According to aldermen in attendance, Perez even raised the possibility of renaming the Chicago River itself for DuSable, although that would require approval from the U.S. Department of Interior.

DuSable is considered the first permanent, non-indigenous settler in the area now known as Chicago.

Ald. David Moore (17th) said the mayor’s suggestions about ways to honor DuSable are well and good, but he considers those plans a “great complement” to the revised plan he champions to rename the Outer Drive — not a replacement for it.

“We have the votes to pass this in both” the Transportation Committee and the full Council, Moore told the Sun-Times.

“We’re still going forward with our vote [on Thursday]. It’s not an either-or. … We can do both. A man of his magnitude should have both recognitions.”

Moore said he’s tired of hearing excuses for why Chicago should not give DuSable the recognition he has long deserved.

“When we spoke last night, the objection was marketability. Before, the objection was money. Before that, the objection was, we would have to go through the state. Before that, the objection was, there’s pushback from people up north. Whatever the objection was, there’s enough people” who support it, Moore said.
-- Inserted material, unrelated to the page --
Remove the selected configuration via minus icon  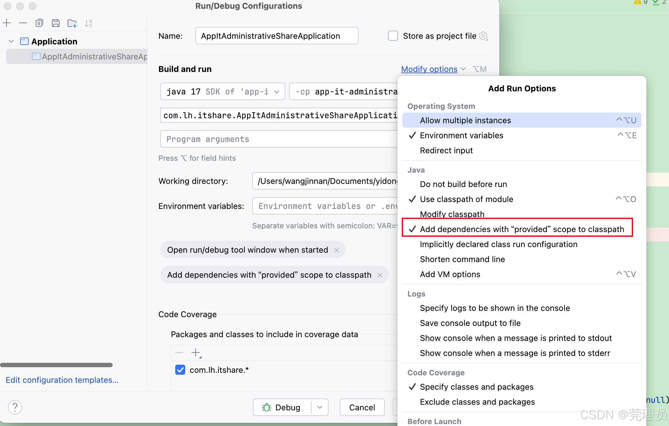coord(23,23)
Moore noted that, after receiving “push-back” to his original proposal to rename Lake Shore Drive in honor of DuSable, he agreed to rename just the Outer Drive to limit the scope and minimize the cost.

Some who had opposed renaming initially “felt good about the Outer Drive,” Moore said.
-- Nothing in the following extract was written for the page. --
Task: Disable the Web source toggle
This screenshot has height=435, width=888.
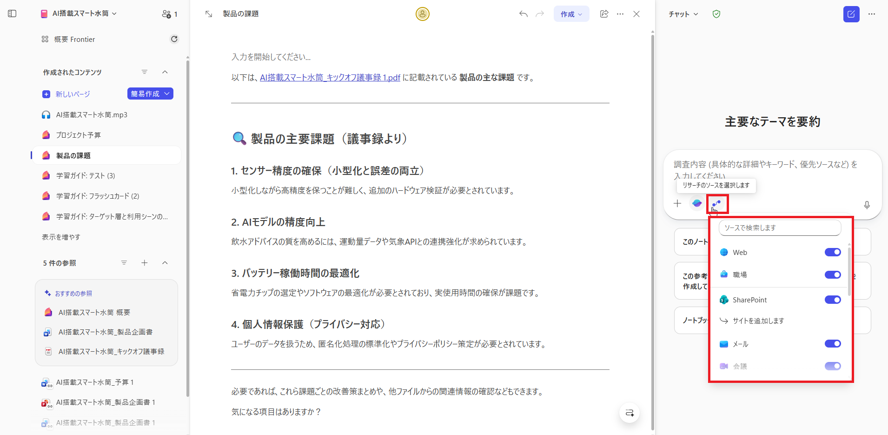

“The businesses wouldn’t have to change their addresses. The only thing that would be affected would be the three or four harbors along the Outer Drive. So we’re going forward with both,” he said.

Brookins said he made a commitment to Moore to call the renaming proposal for an up-or-down vote in the Transportation Committee and he is determined to keep his word Thursday.

The renaming proposal is the only item on the agenda.

“I’m calling it. Absolutely,” Brookins said.

“There are enough people on the committee that want to see this thing out of committee. If I’m betting, I think there are enough votes to pass it” in committee and in the full City Council,” Brookins said.

As for the mayor’s alternatives, Brookins said they were “impressive, but I don’t know how it will be perceived by the public or the advocates that call into every committee meeting advocating for the name change.”

Ald. Walter Burnett (27th) said people “always have concerns when you change names.” But he plans to support the long-overdue honor for DuSable.

“How could I not? How could any African American alderman not [support it]? Tell me. It would be a disservice. It’s bigger than politics to us,” Burnett said.

“If you take the African American votes and you take the Latino votes because of DuSable’s wife, I think the votes are there” to pass it in the full Council.

In 1993, then-aldermen Toni Preckwinkle (4th) and Madeline Haithcock (2nd) joined forces on a similar proposal, but then-Mayor Richard M. Daley put the kibosh on the idea.

Eight years later, then-Ald. Ed Smith (28th) proposed a different DuSable honor — naming City Hall after him — only to meet the same fate.

Since then, the political landscape has changed dramatically.

The Council is now majority-minority, with 20 Black aldermen and 13 Hispanic members.

More importantly, the death of George Floyd at the hands of Minneapolis police officers has triggered a racial reckoning in Chicago and across the nation that has prompted the Council to create a reparations subcommittee charged with finding a way to make amends to “descendants of enslaved Africans” living in Chicago.

Against that backdrop, an ordinance that has languished in committee since October 2019 looks like it may finally be on the road to Council approval over the objections of North Side aldermen like Zoning Committee Chairman Tom Tunney (44th).

“What we’ve heard from people who actually live on Lake Shore Drive is that it would be somewhat of a nightmare in terms of mailing addresses and everything else they would have to re-arrange,” Tunney said.